The Joy of Fostering Kittens
My daughters love cats. They love kittens even more. For years they begged me and their daddy to get a kitten – “an itty bitty, barely-with-its-eyes-open kitten,” they would squeal.
The girls had a romanticized idea about kittens as they imagined they would be able to push these half pound little fur balls around in a baby stroller. I told them if that is what they wanted a kitten for they were better off sticking to their very agreeable stuffed animals that would be more than happy to comply!
Besides, we already had two cats. It is true however, that we adopted both of them when they were young adults. One of our cats – our Maine Coon, Sushi, weighs nearly 23 pounds, a formidable amount of feline for a young child to pick-up and hold. Our other cat, Riki Tiki Tabby, isn’t a lightweight either at 16 squirmy pounds.
While the girls matured in their understanding of what a real live kitten would tolerate, the request for a kitten never abated. That is when I stumbled upon an ad at our local pet store:
URGENT: Foster Families for Kittens Needed NOW!
Ah ha! Why don’t we be a foster family for a homeless mama cat and her babes? The commitment would be short term, I told myself. We would not be responsible for finding them permanent homes, and we would help prevent the euthanizing of perfectly healthy animals when the shelter is just full – and we could have kittens the socially responsible way.
So began our stint as a foster family for felines. We started out hosting one family a year (my husband wasn’t too keen on more – why are so many husbands like that?!), usually in the spring when shelters are bursting with kittens.
The first family we hosted was probably our favorite thus far – Thumbelina and her four polydactyl offspring. (I will tell you more about this unique and wonderful family in a follow-up post as there are many stories to tell when your house is full of clever six and seven-toed cats.)
Every year now, my daughters look forward, with great anticipation, to the next feline family we will foster. Really, it is a win-win situation for everyone. My daughters (okay, and me too) get their fill of tiny paws and claws, we provide the overflowing shelters some breathing room, we save the lives of beautiful, healthy animals, our commitment is typically only 6 to 10 weeks — and someone else gets a fabulous companion (or two) down the line.
I also love what the experience of opening up our hearts and home to homeless animals provides my daughters: they see that even at five and seven years old, they can make a difference in the lives of others. They see the importance of helping those who cannot help themselves and they know through experience what it means to be a compassionate human being.

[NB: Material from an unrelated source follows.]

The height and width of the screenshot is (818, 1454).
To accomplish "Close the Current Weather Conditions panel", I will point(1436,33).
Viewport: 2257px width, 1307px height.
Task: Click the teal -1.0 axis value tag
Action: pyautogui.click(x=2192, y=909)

To find out more about fostering cats and/or kittens (or even dogs and puppies), contact your local Humane Society and/or pet rescue groups. Many private rescue organizations focus on a particular breed, like the Maine Coon Rescue, while others are generic, like C.A.W.S (Community Animal Welfare Society) who will help any adoptable cat in need.
Most of these rescue groups are entirely self-funded and rely on volunteers to fulfill their mission, so if you have room in your heart and your home to temporarily foster a homeless feline – even if only once a year – you too can experience the joy of making a difference in a furry someone’s life.